Read our e-textbook pages 71–87 about the carbon, nitrogen and phosphorus cycles.
The Carbon Cycle
1. Why is the carbon cycle important?
Carbon is an essential component in the chemical reactions that sustain life, such as cellular respiration.
2. How is carbon stored?
Short term stores can be in vegetation on land, plants in oceans, in land-based and marine animals, and in decaying
organic matter in soil. It can also be stored in the air as CO2, and also dissolved in the top layers of the ocean. Long
term stores can be in the middle, and/or at the bottom of the oceans. Coal, oil, and gas deposits are also long term
stores of carbon.
3. How is carbon cycled?
Photosynthesis, respiration, decomposition, ocean processes, and events like large-scale forest fires and volcanic
eruptions are all examples of carbon being moved through an ecosystem.
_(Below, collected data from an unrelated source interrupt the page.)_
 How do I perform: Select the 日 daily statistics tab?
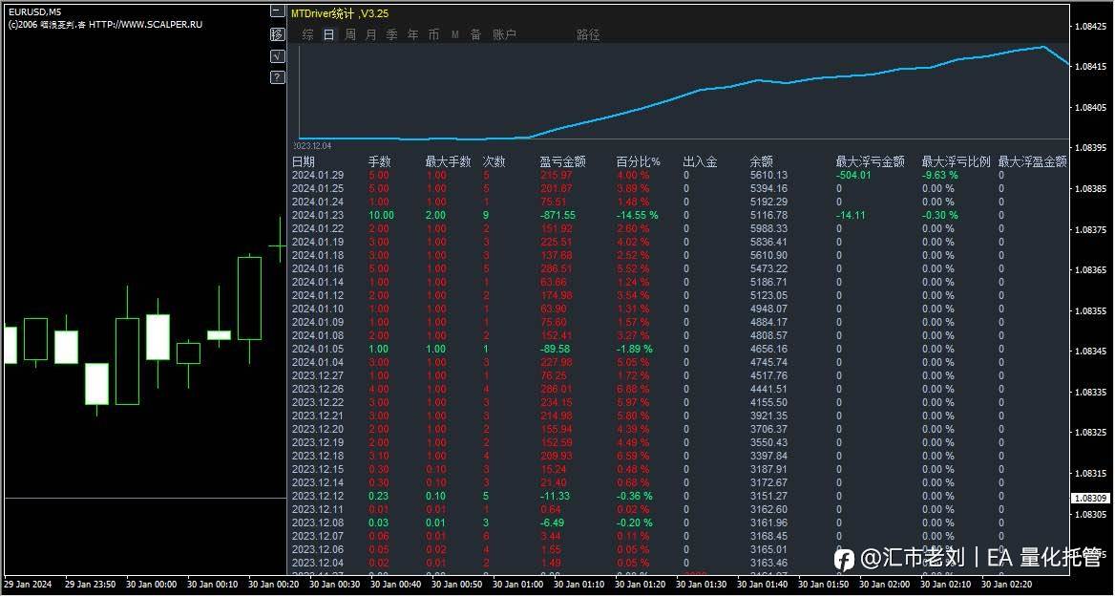(328, 34)

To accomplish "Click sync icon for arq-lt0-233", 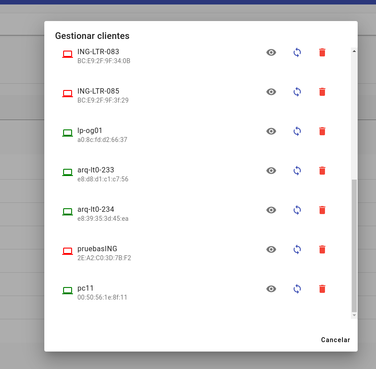I will click(297, 171).
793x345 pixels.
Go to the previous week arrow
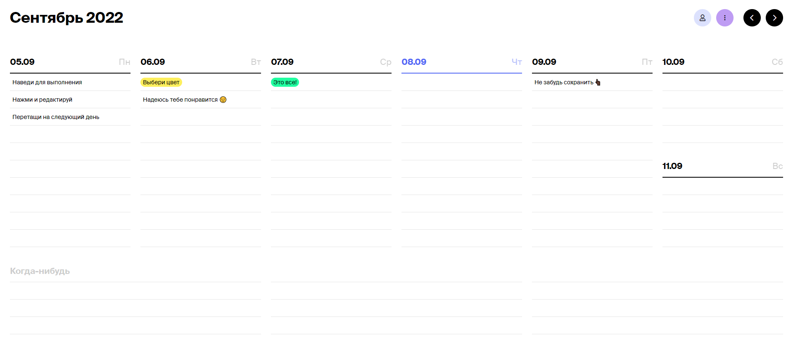[x=752, y=18]

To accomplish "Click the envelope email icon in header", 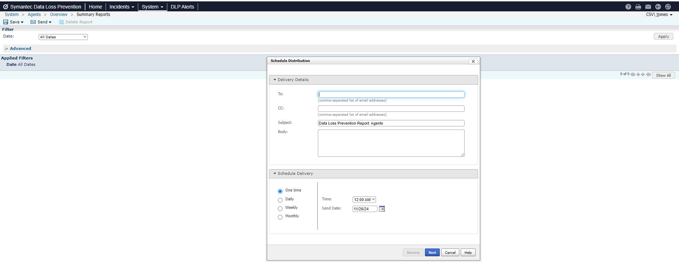I will click(648, 7).
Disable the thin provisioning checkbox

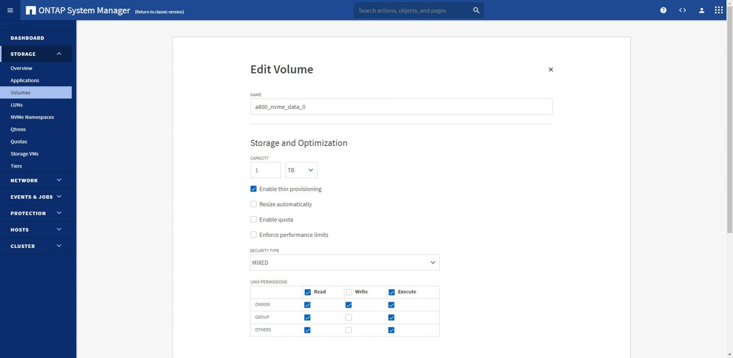[253, 189]
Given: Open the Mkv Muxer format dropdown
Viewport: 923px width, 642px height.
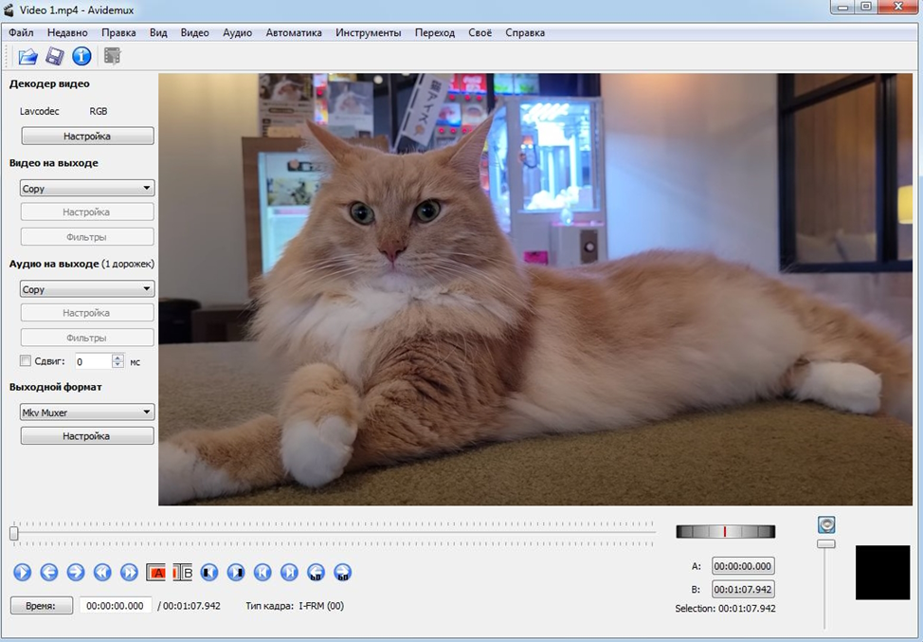Looking at the screenshot, I should click(87, 413).
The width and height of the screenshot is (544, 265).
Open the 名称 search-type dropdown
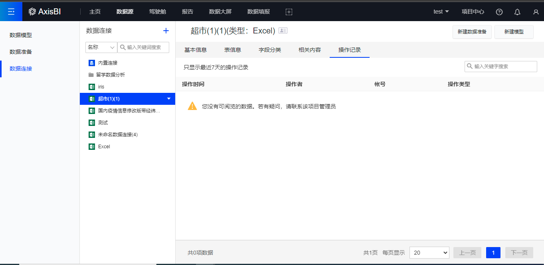pos(101,47)
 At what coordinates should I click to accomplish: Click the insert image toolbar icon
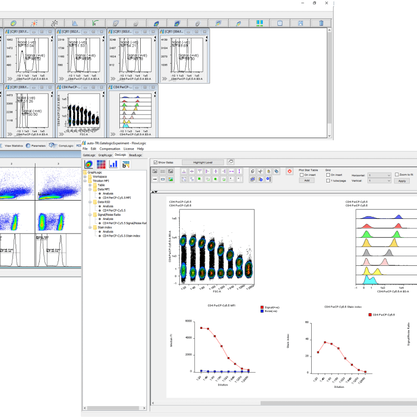pyautogui.click(x=171, y=179)
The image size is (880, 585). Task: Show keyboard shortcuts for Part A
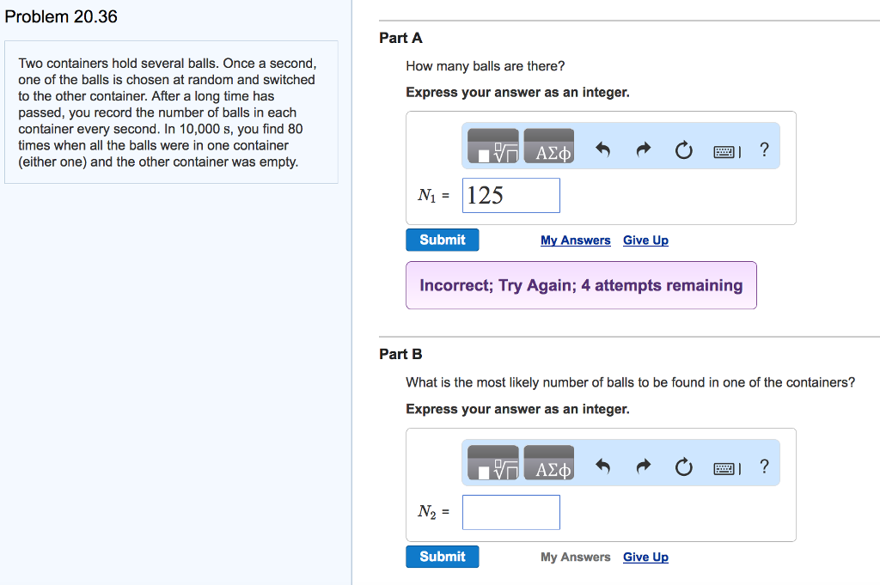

4. Name several human activities that affect the carbon cycle.
Motorized transportation, land clearing, agriculture, and urban expansion
The Nitrogen Cycle
1. Why is the nitrogen cycle important?
Nitrogen is an important component of DNA and proteins, which are essential for the life processes that take place
inside cells.
2. How is nitrogen stored?
Nitrogen is mainly stored in the atmosphere (nitrogen gas). However, other major stores are in organic matter in soil,
and in oceans. Living organisms, lakes and marshes also store small amounts of nitrogen.
3. How is nitrogen cycled?
Nitrogen fixation, nitrification, and uptake are three of the processes that make nitrogen available to plants and
eventually animals. Nitrogen gas is not usable by most organisms, so nitrogen goes through one of these three
processes to make it useful.
4. Name several human activities that affect the nitrogen cycle.
Human activities have doubled the available nitrogen in the biosphere in the past 50 years. This is from fossil fuel
combustion in power plants and processes such as sewage treatment. The burning of fossil fuels in cars, trucks, and
other vehicles also releases nitrogen.
The Phosphorus Cycle
1. Why is the phosphorus cycle important?
Phosphorus is an essential element in the molecule that carries energy to plant cells and animal cells. A lot of
phosphorus is found in human bones, as well.
2. How is phosphorus stored?
Phosphorus is never stored in the atmosphere. Instead, it is trapped in phosphate rock and the sediments of ocean
floors.
3. How is phosphorus cycled?
Weathering, the process in which phosphate rock gets broken into smaller fragments. There are two types of
weathering. Chemical weathering, which Is when a chemical reaction causes the rock to break down, and physical
weathering, where wind, rain, and freezing release particles of rock and phosphate into the soil.
4. Name several human activities that affect the phosphorus cycle.
Phosphate is mined a fair bit for fertilizers and detergents. Run off from these mines add too much extra phosphorus
into the ecosystems, causing problems. They have too much phosphorus, which can be harmful to certain organisms.